*** Opening EXERCISE DATA ***

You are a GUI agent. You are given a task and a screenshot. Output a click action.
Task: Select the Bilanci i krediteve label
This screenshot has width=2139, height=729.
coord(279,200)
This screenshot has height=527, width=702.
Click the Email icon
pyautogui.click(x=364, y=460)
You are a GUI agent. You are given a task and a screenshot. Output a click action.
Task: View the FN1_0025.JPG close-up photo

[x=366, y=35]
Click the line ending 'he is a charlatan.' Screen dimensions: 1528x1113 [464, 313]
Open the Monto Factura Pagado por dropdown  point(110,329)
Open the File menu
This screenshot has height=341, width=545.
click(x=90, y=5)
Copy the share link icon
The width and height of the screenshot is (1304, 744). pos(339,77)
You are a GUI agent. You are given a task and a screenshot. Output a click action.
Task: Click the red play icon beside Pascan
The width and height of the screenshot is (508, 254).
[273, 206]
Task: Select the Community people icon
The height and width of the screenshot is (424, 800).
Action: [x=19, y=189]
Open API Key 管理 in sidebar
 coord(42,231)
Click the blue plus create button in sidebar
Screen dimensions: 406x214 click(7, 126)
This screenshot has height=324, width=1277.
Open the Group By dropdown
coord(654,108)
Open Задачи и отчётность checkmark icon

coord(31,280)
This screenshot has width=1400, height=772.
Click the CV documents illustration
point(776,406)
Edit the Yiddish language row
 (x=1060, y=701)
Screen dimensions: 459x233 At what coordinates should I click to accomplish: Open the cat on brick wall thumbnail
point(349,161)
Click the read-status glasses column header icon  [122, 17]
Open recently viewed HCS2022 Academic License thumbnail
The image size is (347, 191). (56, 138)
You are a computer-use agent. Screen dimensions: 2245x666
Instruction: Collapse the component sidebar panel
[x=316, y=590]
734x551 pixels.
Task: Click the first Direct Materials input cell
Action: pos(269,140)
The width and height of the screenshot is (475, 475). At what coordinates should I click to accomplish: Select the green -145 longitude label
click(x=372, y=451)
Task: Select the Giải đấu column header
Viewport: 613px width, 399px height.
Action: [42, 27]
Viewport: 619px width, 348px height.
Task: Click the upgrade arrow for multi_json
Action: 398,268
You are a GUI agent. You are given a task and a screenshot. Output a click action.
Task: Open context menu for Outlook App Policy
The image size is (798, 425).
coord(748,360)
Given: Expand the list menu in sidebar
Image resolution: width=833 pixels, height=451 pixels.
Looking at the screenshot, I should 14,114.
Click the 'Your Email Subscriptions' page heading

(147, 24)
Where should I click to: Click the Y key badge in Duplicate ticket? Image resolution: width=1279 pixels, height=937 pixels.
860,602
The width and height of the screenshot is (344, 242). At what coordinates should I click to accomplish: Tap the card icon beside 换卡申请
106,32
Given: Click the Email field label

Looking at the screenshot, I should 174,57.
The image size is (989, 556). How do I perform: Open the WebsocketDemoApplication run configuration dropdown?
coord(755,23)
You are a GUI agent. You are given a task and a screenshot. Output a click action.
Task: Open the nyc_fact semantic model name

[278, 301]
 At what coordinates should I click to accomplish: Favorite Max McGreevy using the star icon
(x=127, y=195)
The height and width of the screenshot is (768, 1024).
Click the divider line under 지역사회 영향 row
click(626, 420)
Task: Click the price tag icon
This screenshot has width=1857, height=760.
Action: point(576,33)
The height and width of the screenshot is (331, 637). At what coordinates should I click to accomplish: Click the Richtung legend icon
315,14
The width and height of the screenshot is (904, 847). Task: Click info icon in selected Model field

*** Closing EXERCISE DATA ***

From the entries, copy out each line containing the word "column".

● **ANSWER BOX**
Click the read-status glasses column header icon  [122, 17]
Task: Select the Giải đấu column header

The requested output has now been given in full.